Kate picked this up first, when I was riding one of the horses at her barn. She encouraged me to put weight into left leg and sit with my right seatbone almost in the center of the saddle. I was like “no! I’ll fall off if I do that! My left seatbone is like 2″ off the saddle when I do that!”
not as bad, but my left side is still being a dick here
The next big piece came when we did spinal realignments during the clinic. After seeing L get her spine stacked up to neutral, I was like “me! me next! me me me!” and stripped off as much of my clothing as I could bear to shed so I could have my spine aligned properly. Hot hands packets fell out from all over my body as I did so, but I didn’t care. Anne sat me down on the bench, asked me to assume neutral, and then pushed down on my shoulders. I fell backwards at the lightest touch. Like not even a little bit unstable or wiggly, I straight up FELL BACKWARDS because my “neutral” is not straight.
Anne had to get after me a bit to get me to sit up straight, then showed the observers how my spine lacked the appropriate curves in general. I don’t have enough lordosis in my low spine, and not enough roach in my upper spine. (Roach may be the wrong word.) Anne added in a touch of curve to my lower spine, and had me lower my sternum. Then she pressed down on my shoulders again and I was a MUCH sturdier box. My leftways collapse was gone (or at least minimized) when I got my spine stacked up properly.
it turns out that spines should be curved — just in the right ways
A third big piece of the puzzle came when Mary talked about the plungers and showed us how to assess our internal obliques. Okay, so what is the plunger? In short, the plunger is the feeling of weight down through your body, and you should have equal plungers on the left and right. Adopt a stance of extreme ‘tude. Your ‘tude-iest ‘tude stance. Cross your arms, sass your computer (or your dog or your boss), and lean on one leg. Feel how well the forces transmit down into that leg? That’s the plunger.
This could be wrong, but to me the plunger is strong when your box edges are all perfectly lined up, and the forces are being transmitted as efficiently as possible through your bones to your joints to the ground. Change to your non dominant ‘tude side. If you’re anything like me, you won’t even feel a plunger on that side. It’s like that leg is barely attached to the rest of your body and the ground. Mary had this whole method of moving the plunger from one side to the other but it didn’t work for me, really.
What did change my plunger was lengthening and shortening my internal obliques. There are three layers of obliques (I didn’t know! I should have, I spent enough time with animal carcasses), and they all strap your torso in slightly different directions. The internal obliques point from your hips up toward your sternum (desperately trying and failing to find a way to involve Mary’s memory device of “tits up” here). You shorten the internal obliques on one side (say the right) by bending to the right, crunching forward, and twisting to the left. You lengthen the internal obliques on that same side by bending to the left, leaning back, and twisting to the right.
We did this back and forth slowly about ten times, exaggerating the movements. Then we switched to the left internal oblique.
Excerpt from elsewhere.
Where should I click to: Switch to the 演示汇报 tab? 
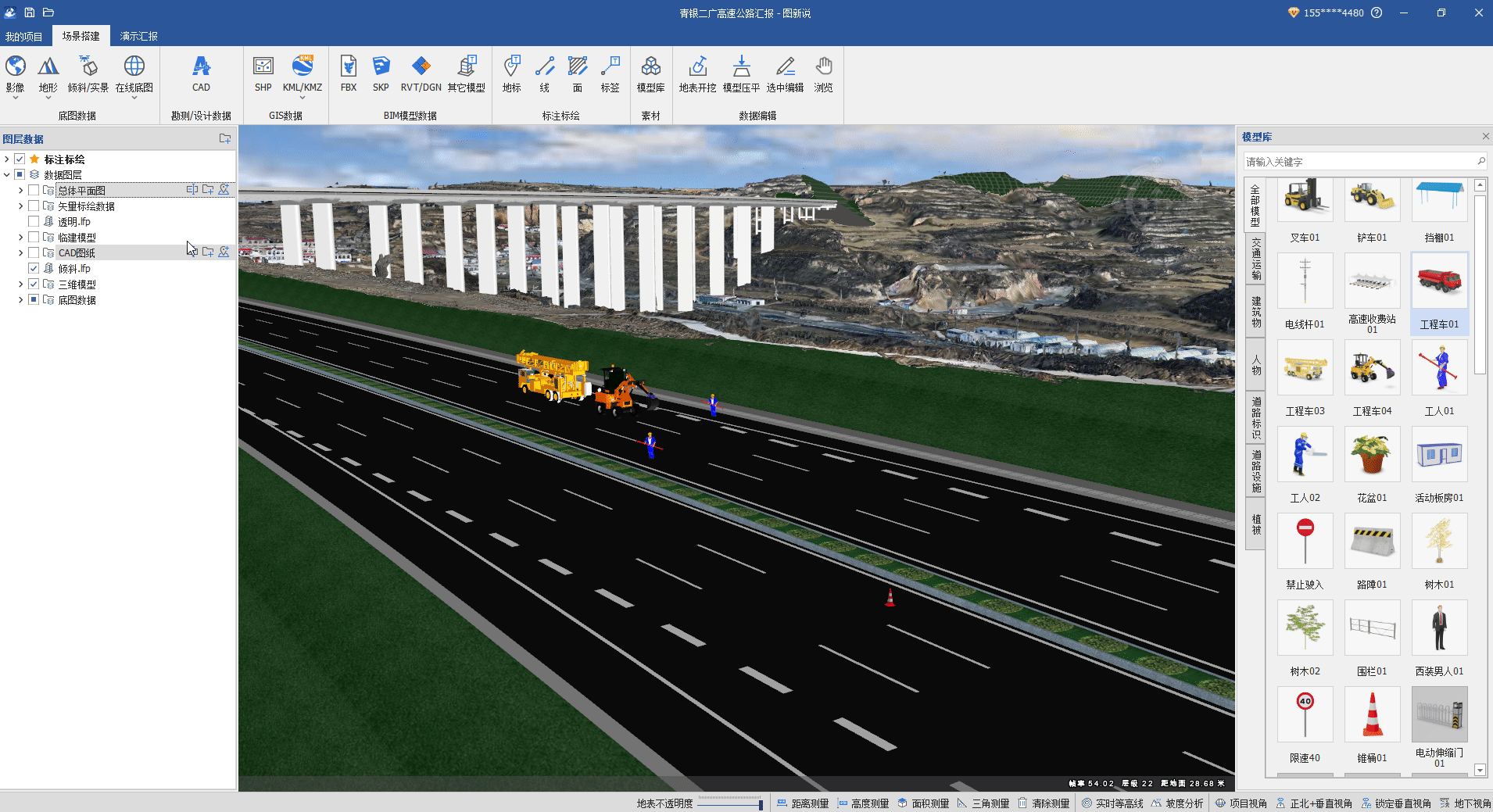click(138, 36)
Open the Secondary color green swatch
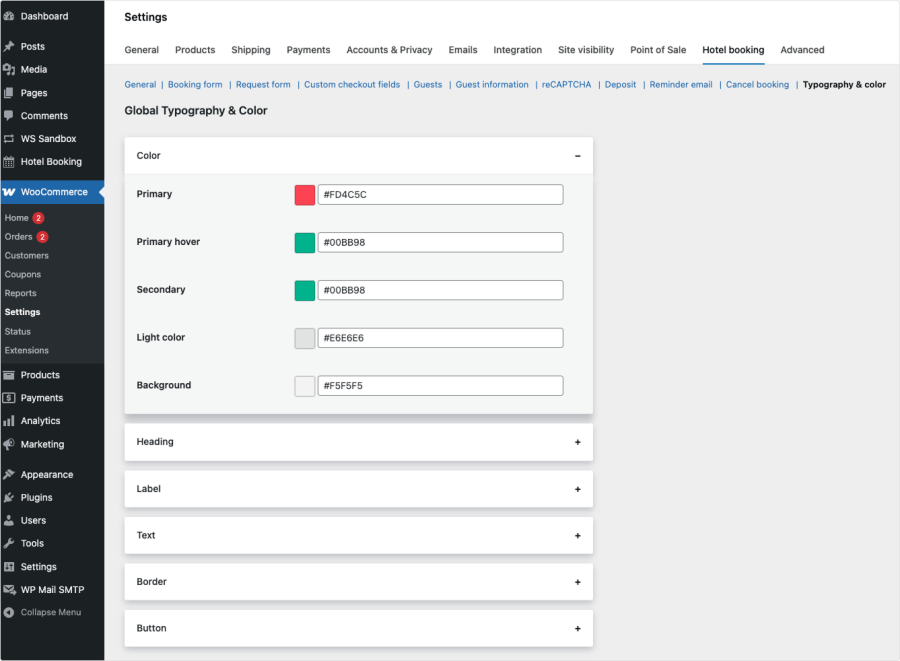This screenshot has height=661, width=900. click(x=305, y=291)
After stretching and shrinking both sets of obliques, my left plunged SLAMMED into the ground. It was as if I could suddenly feel my weight equally through both legs. It truly felt like all of my boxes were actually lined up on my left side.
I haven’t had a chance to try this exercise in the saddle, and I’m not entirely sure it would be safe to do so. But next ride, I’ll give it a go before I hop on and report my findings.
As with all things Mary, your mileage will vary. LB-LB communication is fraught with error. But if you’re having trouble with twisting one direction or another, just know that it could very well be your abs (and plunger) working against you.